When you or someone you love is diagnosed with a Bipolar Disorder, people often go through the stages of grief. You may be grieving the loss of the life you had before Bipolar Disorder or the early mania that was so enjoyable. For families they may be grieving the loss of the loved one they once knew or the future they hoped for their family member. People will often move through the stages of grief in order, but may move to previous stages when they become overwhelmed. Below is a description of each of the stages of grieving.

1. Denial
• “Denial and shock help us to cope and make survival possible. Denial helps us to pace our feelings of grief.”
• “There is a grace in denial. It is nature’s way of letting in only as much as we can handle. These feelings are important; they are the psyche’s protective mechanisms. Letting in all the feelings associated with loss at once would be overwhelming emotionally. To fully believe at this stage would be too much.”

2. Anger
• Anger does not have to be logical or valid. You may be angry that you didn’t see this coming and when you did, nothing could stop it.
• Family member you may be angry at the person for getting sick.
• You may be angry at this unexpected, undeserved, and unwanted situation in which you find yourself.
• Anger is a necessary stage of the healing process.
• “You may have many subsequent visits with anger in its many forms. The truth is that anger has no limits. It can extend not only to your friends, the doctors, your family, yourself, ...but also to God.”

**DATA EXTRACT**:

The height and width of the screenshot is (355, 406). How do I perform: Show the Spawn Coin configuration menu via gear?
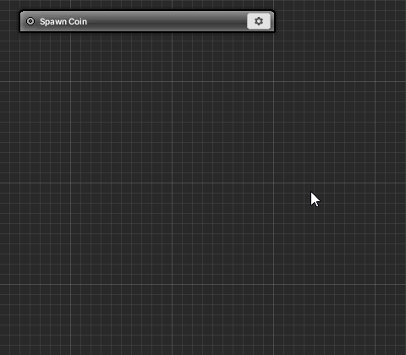[x=259, y=21]
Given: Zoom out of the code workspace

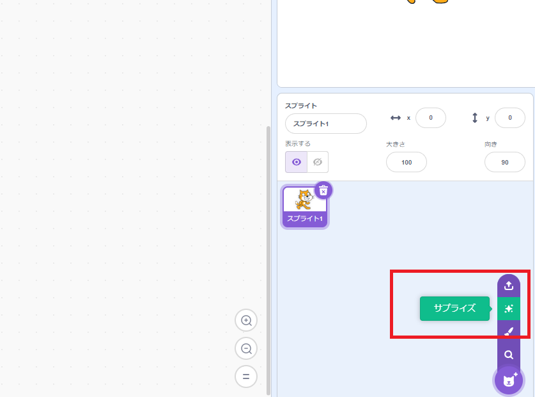Looking at the screenshot, I should coord(246,348).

**HOW TO COMPLETE THIS TASK**: Continue the passage on the stages of grief after a Bipolar Disorder diagnosis, starting right after its last sentence.

**RESULT OF THIS EXERCISE**:
3. Bargaining
• The person is trying to prolong the process to avoid acceptance (1997).
• “Most bargains are made with God and are usually kept a secret or mentioned between the lines (p.95).”

4. Depression
• When the grieving person’s numbness and rage have subsided, the person will often feel a “sense of great loss (p. 97).” This is when depression sets in.
• The person is in the process of losing everything that they knew before and all of their hopes for the future.
• There are two types of depression that a person may experience;
i. preparatory depression
1. This involves going through a depression to deal with the reality of the change in their life. It is often a quiet depression.
ii. Reactive depression.
1. This is a reaction to all of the changes and stressors that have been caused by the illness. If a person goes through reactive depression it makes acceptance easier.

5. Acceptance
• As a person has time to process their loss, they express and work through their feelings at each stage of grief. They then reach the stage of acceptance.
• When a person reaches acceptance, it is not a happy stage, but rather a stage without feeling.
• “Acceptance is often confused with the notion of being all right or okay with what has happened. This is not the case. It is the new norm with which we must learn to live. This is where out final learning and adjustment can take a firm hold, despite the fact that healing often looks and feels like an unattainable state (P.24-25)”
• Acceptance is a process that we experience, not a final stage with an end point. We begin to live again, but we cannot do so until we have given grief its time. P.28

Further Reading:
Kubler-Ross, E. & Kessler, D., (1997). On Death and Dying. New York: Scribner, Simon & Schuster.